If you take a look at the thread docs you can see that it takes some "orchestration code" to manage these threads.
Because we write the code on your own, there's also a probability that this code contains bugs. It even gets more complex when you spawn multiple threads to achieve the best performance.
Luckily, C# hides all of the implementation details for us with the Task Parallel Library (TPL) introduced in .NET Framework 4. It's also safe to say that the chance of bugs within this code is far less in comparison with a custom implementation.
Data parallelism refers to scenarios in which the same operation is performed concurrently (that is, in parallel) on elements in a source collection or array. In data parallel operations, the source collection is partitioned so that multiple threads can operate on different segments concurrently.
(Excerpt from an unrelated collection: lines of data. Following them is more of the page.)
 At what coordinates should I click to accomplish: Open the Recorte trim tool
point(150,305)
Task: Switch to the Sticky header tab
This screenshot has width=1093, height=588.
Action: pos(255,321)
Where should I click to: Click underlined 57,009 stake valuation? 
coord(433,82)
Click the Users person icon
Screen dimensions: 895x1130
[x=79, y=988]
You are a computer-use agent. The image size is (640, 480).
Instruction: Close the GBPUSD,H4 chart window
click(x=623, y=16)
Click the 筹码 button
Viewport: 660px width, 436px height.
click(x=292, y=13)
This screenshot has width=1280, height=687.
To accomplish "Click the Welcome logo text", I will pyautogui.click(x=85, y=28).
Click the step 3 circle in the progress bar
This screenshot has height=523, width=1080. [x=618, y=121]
In this article, we'll take a look at the different ways to process a collection faster.
Initial code
For our case, we had 60.000 items that had to be migrated from one system to another system.
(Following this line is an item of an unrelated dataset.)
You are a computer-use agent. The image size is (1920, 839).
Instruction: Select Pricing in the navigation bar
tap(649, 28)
It took 30 minutes to process 1.000 items, which makes it 30 hours in total to process all of the items in the collection.
That's a lot of time, especially if you know that it isn't a difficult task to migrate an item.
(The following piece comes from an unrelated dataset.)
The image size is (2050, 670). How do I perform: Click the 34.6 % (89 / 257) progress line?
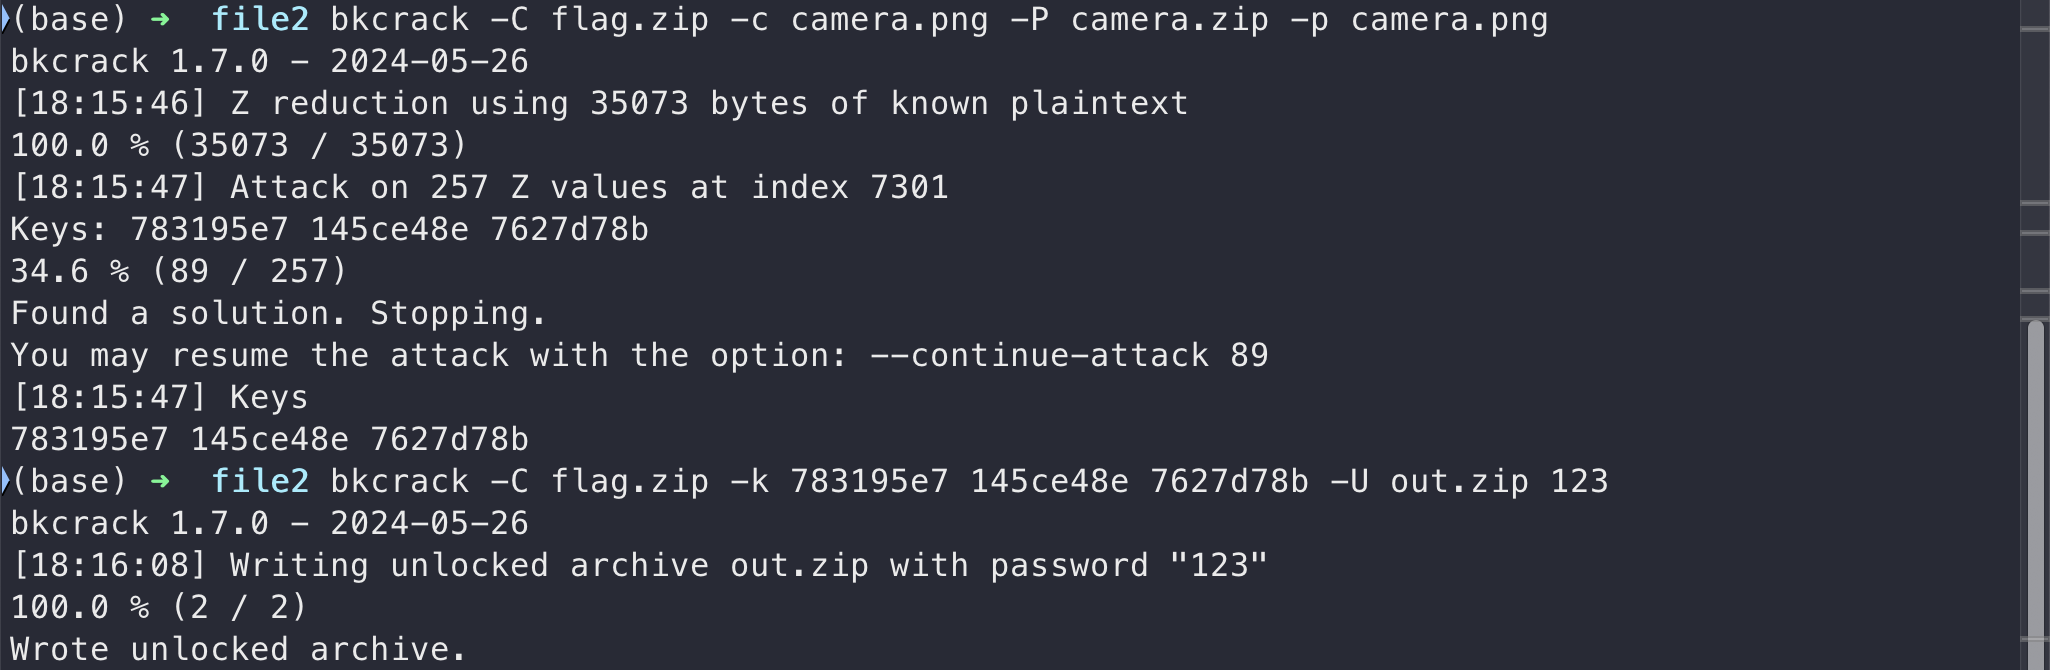click(179, 272)
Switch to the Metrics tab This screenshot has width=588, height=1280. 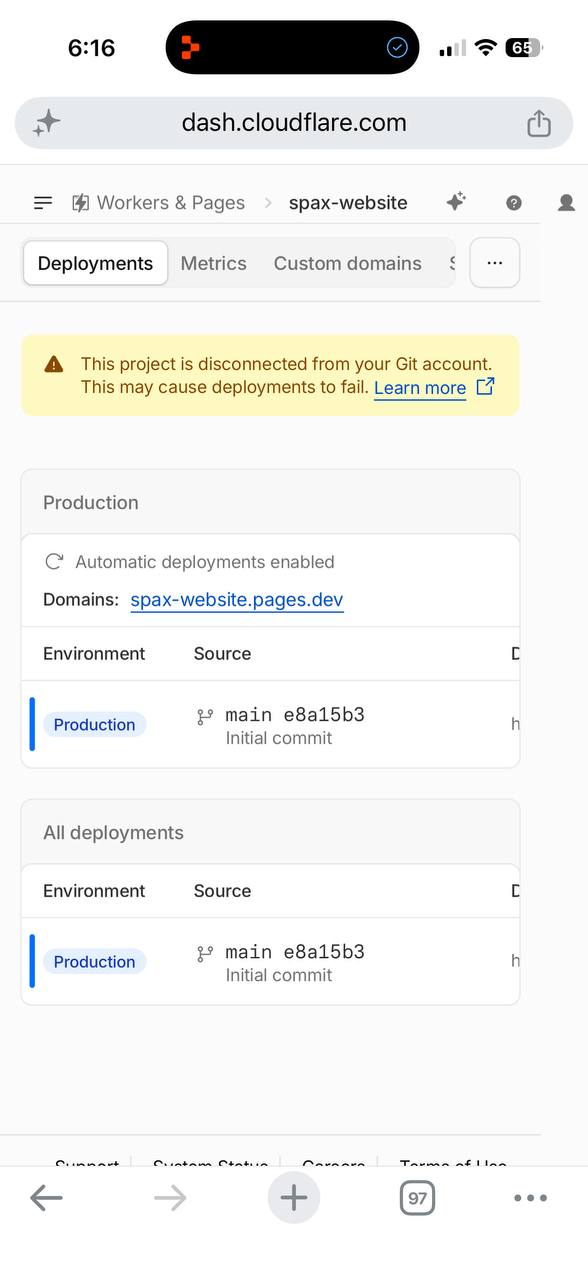[x=213, y=263]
The simplified version of the initial code looked like this.
A simple iteration over a list, and within the loop, the migration of an item where we:
- retrieve the details of the item
- migrate the item
- save the item into system B
foreach (var itemId in itemsFromSystemA)
{
var item = GetItemFromSystemA(itemId);
var result = MigrateToSystemB(item);
SaveToSystemB(result);
}
When we take a closer look at where we lose time, it was clear that a lot of time was spent waiting.
Waiting while the item is retrieved and waiting on the item to be saved.
The migration in MigrateToSystemB
is fast and only took a couple of milliseconds.
Normally, I would suggest limiting the amount of I/O to make this process faster.
This can be done when we retrieve and save the items in batch, instead of one-by-one.
For this use case, doing that wasn't an option.
The only way to make this migration faster is to add parallelism to the code.
Instead of migrating item by item in a sequential order, where the following item is migrated after the previous item is migrated, we want to migrate multiple items at the same time. Each migration will have its own thread and that makes it more efficient.
Parallel
The easiest way to add parallelism to the loop is to use Parallel.ForEach
. Internally, the Parallel.ForEach
method divides the work into multiple tasks, one for each item in the collection.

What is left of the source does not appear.